Red midlands, I see you in black night
And I understand betrayal
I’ve been searching for you through countless stars
Now my door will never be closed again
Here, as elsewhere in the collection, the landscape is a body, a female body that has been violated, and although “she” has recovered, she (and the speaker) remembers.
While Black Stars will be read as a portrait of the violations the Vietnamese experienced during the war and continue to endure nearly half a century later, it is simultaneously a collection that speaks of the inevitable losses that come with being born into time and onto an earth that is continually wounded with violence:
Many months have passed, drenched in sweat
But I have returned
To boldly place on the table
Two hands, two five-pointed stars
Stories of war and shipwreck don’t entice me
When I close my eyes, two stars fly into the darkness
To fly is to see how lofty the sky is, how wide the sea...

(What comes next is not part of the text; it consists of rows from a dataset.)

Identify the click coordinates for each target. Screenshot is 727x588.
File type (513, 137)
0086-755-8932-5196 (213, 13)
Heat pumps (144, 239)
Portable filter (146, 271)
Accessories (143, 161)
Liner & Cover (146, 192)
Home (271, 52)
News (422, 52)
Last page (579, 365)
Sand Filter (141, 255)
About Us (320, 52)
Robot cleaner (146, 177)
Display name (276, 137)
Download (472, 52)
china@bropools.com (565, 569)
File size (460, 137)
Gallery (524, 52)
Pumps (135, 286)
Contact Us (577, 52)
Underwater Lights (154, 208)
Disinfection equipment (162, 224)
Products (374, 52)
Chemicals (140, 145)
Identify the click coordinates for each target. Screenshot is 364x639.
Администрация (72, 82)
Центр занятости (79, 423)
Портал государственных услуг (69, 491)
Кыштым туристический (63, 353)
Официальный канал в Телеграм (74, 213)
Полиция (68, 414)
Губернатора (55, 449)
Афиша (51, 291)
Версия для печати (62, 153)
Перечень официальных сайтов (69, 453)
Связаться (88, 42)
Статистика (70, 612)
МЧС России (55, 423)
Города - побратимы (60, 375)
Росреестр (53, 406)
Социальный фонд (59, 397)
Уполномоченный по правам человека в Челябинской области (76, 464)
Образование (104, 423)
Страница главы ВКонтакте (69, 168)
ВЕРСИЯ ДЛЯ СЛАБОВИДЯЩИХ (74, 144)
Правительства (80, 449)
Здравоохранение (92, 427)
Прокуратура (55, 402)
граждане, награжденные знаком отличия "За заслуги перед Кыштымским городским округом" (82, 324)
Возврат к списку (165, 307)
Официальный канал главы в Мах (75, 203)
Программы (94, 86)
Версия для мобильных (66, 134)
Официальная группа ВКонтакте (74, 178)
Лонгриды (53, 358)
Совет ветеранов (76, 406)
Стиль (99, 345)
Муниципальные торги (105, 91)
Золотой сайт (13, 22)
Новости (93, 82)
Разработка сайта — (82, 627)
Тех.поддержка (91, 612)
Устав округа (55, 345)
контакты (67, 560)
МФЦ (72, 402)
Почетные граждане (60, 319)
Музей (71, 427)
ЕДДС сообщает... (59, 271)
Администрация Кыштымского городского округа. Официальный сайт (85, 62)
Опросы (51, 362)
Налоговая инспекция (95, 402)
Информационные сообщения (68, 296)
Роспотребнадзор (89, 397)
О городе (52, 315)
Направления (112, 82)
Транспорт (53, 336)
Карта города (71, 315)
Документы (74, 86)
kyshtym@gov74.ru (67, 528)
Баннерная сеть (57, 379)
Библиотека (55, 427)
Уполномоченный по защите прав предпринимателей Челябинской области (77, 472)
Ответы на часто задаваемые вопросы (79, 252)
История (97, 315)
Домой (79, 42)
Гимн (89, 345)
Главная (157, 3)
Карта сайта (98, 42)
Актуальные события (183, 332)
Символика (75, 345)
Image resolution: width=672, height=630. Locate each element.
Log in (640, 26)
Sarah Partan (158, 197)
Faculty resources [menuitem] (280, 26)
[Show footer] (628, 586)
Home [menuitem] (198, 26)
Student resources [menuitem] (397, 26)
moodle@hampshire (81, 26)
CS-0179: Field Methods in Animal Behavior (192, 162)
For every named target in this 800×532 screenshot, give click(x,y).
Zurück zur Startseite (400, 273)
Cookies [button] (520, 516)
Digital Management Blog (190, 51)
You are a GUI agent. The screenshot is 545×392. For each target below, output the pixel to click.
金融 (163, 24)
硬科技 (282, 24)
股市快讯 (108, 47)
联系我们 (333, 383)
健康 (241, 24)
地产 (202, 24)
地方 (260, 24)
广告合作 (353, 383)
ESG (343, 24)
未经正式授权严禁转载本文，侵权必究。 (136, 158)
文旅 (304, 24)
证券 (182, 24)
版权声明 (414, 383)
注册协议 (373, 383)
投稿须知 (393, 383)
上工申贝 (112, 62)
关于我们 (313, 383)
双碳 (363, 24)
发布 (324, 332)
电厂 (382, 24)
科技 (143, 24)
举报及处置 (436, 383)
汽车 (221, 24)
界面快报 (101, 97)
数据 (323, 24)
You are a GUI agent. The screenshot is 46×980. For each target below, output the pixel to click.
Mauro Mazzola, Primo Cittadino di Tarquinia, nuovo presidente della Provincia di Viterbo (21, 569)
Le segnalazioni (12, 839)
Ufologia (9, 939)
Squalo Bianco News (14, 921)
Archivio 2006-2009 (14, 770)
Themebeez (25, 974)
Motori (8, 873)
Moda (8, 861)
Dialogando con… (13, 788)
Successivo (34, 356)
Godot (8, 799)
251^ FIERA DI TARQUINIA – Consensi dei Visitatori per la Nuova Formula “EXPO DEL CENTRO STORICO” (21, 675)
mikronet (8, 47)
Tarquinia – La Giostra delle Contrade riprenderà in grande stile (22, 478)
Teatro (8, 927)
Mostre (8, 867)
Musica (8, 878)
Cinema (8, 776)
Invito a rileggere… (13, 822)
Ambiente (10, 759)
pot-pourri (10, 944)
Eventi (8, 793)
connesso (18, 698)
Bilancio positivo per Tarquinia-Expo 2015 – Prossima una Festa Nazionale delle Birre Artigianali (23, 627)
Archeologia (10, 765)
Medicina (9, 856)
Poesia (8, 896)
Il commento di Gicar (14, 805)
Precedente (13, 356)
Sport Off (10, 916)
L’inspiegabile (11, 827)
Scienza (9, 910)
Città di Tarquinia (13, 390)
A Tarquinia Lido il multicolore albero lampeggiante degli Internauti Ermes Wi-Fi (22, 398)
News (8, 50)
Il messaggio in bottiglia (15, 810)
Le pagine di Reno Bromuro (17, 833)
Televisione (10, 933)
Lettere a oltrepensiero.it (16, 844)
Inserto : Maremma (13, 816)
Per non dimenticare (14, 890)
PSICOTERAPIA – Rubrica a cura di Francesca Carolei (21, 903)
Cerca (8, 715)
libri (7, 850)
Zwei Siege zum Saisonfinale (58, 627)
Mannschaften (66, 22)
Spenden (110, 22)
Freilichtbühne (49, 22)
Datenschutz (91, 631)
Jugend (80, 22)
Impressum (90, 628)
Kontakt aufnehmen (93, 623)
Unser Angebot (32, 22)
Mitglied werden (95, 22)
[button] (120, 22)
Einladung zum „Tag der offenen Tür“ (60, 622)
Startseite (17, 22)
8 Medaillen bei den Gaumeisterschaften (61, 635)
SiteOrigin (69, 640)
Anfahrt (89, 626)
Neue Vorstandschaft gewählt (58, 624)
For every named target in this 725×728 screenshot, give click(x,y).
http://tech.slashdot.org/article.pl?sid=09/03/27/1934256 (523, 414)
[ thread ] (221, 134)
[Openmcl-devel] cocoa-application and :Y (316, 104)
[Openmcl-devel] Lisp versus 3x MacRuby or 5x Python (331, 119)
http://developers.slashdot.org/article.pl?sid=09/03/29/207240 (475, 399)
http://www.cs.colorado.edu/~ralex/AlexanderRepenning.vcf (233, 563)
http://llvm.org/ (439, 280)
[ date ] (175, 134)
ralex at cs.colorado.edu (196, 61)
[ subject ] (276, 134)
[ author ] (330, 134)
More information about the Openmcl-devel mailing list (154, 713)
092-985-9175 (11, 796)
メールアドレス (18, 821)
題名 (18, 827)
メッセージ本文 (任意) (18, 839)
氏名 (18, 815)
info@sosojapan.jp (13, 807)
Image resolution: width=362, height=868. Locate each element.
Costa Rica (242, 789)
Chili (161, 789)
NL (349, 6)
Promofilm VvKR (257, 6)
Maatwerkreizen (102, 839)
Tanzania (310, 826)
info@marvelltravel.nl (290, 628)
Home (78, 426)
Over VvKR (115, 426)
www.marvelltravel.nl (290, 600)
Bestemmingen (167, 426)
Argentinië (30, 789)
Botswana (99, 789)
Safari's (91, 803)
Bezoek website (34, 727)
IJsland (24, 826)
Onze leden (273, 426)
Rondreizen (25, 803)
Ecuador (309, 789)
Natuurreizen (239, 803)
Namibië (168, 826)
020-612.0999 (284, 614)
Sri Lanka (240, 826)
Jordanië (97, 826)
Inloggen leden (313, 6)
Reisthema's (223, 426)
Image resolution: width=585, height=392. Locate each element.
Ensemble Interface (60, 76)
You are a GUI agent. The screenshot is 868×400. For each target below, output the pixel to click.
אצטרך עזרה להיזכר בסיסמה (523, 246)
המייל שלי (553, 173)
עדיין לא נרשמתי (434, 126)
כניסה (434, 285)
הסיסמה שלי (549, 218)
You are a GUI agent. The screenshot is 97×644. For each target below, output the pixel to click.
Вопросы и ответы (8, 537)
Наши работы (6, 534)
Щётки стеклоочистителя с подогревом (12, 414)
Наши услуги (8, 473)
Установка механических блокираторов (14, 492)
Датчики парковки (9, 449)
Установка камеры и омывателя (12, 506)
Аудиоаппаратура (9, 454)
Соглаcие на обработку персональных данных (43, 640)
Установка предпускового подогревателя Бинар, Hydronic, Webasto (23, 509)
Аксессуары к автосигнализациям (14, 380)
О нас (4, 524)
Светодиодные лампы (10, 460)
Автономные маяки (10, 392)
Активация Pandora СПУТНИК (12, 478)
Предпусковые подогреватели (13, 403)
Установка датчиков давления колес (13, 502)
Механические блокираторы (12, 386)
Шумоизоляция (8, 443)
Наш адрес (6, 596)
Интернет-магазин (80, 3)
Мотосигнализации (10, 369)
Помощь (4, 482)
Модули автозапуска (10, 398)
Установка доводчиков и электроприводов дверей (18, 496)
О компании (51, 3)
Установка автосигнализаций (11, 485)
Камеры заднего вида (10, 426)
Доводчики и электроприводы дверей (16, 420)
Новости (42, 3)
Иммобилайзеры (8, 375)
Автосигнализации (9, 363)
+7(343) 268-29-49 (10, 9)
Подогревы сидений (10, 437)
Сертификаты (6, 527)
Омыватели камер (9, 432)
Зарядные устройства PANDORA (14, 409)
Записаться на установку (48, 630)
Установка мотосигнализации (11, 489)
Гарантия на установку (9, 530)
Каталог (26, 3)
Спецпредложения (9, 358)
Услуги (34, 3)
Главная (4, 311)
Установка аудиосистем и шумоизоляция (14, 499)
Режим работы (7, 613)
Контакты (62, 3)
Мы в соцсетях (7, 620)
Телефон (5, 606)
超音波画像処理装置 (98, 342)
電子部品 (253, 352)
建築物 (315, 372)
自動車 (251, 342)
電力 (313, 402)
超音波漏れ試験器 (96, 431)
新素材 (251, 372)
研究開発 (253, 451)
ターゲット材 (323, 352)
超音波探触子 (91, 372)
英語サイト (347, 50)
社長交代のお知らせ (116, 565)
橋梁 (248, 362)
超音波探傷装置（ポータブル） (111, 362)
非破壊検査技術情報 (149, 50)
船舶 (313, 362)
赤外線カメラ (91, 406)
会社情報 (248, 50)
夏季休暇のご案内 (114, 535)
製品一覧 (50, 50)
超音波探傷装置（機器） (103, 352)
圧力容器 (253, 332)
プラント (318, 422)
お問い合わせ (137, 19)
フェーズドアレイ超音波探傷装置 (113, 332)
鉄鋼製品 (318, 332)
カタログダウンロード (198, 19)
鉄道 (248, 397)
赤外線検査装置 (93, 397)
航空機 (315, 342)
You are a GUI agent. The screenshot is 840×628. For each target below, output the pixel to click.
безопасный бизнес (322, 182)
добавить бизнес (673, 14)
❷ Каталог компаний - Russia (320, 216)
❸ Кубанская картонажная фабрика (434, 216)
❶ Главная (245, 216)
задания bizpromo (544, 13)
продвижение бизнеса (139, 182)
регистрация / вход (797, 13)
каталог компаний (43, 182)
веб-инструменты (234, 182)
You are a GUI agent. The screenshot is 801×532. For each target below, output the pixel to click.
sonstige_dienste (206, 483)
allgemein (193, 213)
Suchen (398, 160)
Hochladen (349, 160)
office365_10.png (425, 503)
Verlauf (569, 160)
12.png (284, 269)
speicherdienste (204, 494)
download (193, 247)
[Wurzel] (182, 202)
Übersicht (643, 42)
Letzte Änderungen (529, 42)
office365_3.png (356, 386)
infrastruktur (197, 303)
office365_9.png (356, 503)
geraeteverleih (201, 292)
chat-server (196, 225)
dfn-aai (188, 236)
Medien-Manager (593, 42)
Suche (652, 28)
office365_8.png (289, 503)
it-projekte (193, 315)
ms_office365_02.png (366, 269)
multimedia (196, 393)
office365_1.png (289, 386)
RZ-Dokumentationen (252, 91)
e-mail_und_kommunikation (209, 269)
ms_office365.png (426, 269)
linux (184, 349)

On guns and plows, millions of diligent stars
Are flying in silence
Black stars, black stars
One life might have drifted away
But one has returned...
(from “Black Stars”)
The strength of this translation and of its arrangement is the way the collection speaks both to one man’s experience—a Vietnamese man born on the eve of an atrocious war that continues to haunt his country—and to the experience of being human and therefore continually subject to loss, a cycle that begins with birth and the fall into time. A line as deceptively simple as “Stories of war and shipwreck don’t entice me” enlarges the collection as a whole precisely because it opens up Black Stars to the realm of myth and to the tradition of story, initially an oral tradition meant to be recited, again and again, in order to not only remember the necessary stories but to keep them and therefore the soul of the individual and the culture alive and breathing.